> _TEKST DO ĆWICZENIA_:
● ● ● ● ● ● ●

Poznań. Dwaj sędziowie dyscyplinarni rezygnują. Nie chcą karać kolegów
Sławomir Jęksa i Leszek Matuszewski z poznańskiej apelacji złożyli rezygnację z funkcji sędziów dyscyplinarnych. Jako powód wskazali wejście w życie tzw. ustawy kagańcowej.
Dwaj sędziowie złożyli już wnioski do resortu sprawiedliwości - podaje TOK FM, wyjaśniając, że stało się to za pośrednictwem prezesa sądu dyscyplinarnego.
Sędzia Sądu Dyscyplinarnego przy Sądzie Apelacyjnym w Poznaniu Leszek Matuszewski miał wprost napisać, że tzw. ustawa kagańcowa (nazywana też represyjną) narusza prawo Unii Europejskiej i polską Konstytucję. Zdaniem sędziego nowe przepisy pozwalają na "represjonowanie sędziów, którzy nie chcą się zgodzić na dalsze niszczenie wymiaru sprawiedliwości".
"Sumienie i poczucie odpowiedzialności nie zezwalają mi jako sędziemu uczestniczyć w procedurze dyscyplinarnej, która ma być instrumentalnie wykorzystana do rozprawy z niezależnym polskim sądownictwem" - napisał sędzia, którego cytuje tok.fm.

● ● ● ● ● ● ●

> _FRAGMENT DANYCH_:
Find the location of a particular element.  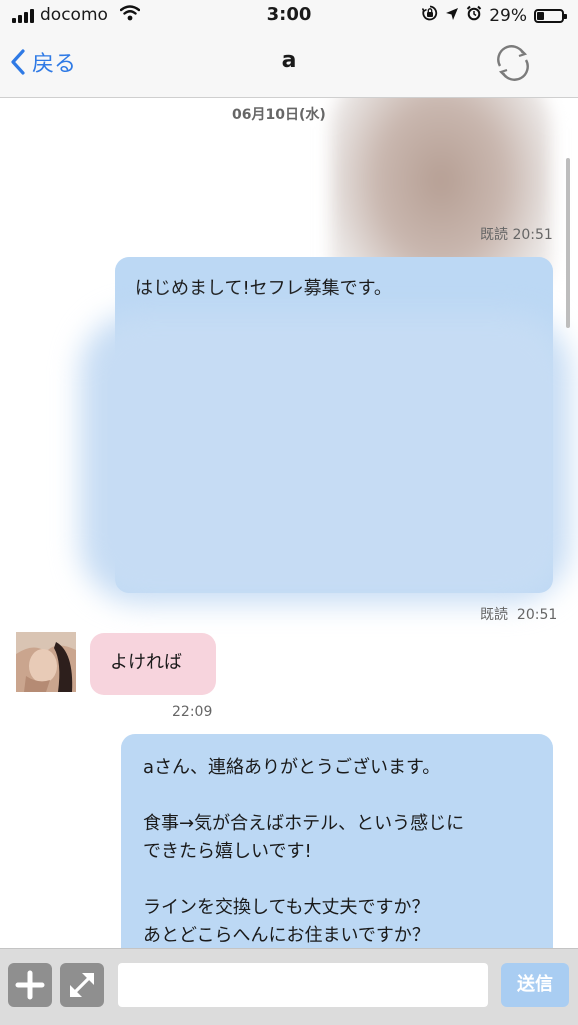

message-text: よければ is located at coordinates (146, 662).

● ● ● ● ● ● ●

> _TREŚĆ POLECENIA_: Napisz dalszy ciąg tekstu o dwóch poznańskich sędziach dyscyplinarnych, którzy zrezygnowali z funkcji, zaczynając tuż po jego ostatnim zdaniu. Wiersze stanowią odrębny materiał, niezwiązany z tekstem.

> _ODPOWIEDŹ_:
Sędziowie z Poznania są kolejnymi, którzy decydują się na rezygnację z pełnionych funkcji. Wcześniej było tak m.in. z sędzią Moniką Maćkowiak, wiceprezes Sądu Rejonowego w Bydgoszczy czy sędzią Joanną Hetnarowicz-Sikorą ze Słupska. Z kolei w apelacji łódzkiej w ostatnim czasie z ubiegania się o awans do sądu wyższej instancji zrezygnowało 11 osób.
Ustawa dyscyplinująca sędziów. Co się zmieniło?
Nowelizacja od początku wywoływała sprzeciw opozycji. Niektóre przepisy wzbudzały wyjątkowo dużo kontrowersji - szczególnie ten, wprowadzający odpowiedzialność dyscyplinarną sędziów za ich działania lub zaniechania. Chodzi także o działania kwestionujące skuteczność powołania sędziów i działalność publiczną niedającą się pogodzić z zasadami niezależności sądów i niezawisłości sędziów.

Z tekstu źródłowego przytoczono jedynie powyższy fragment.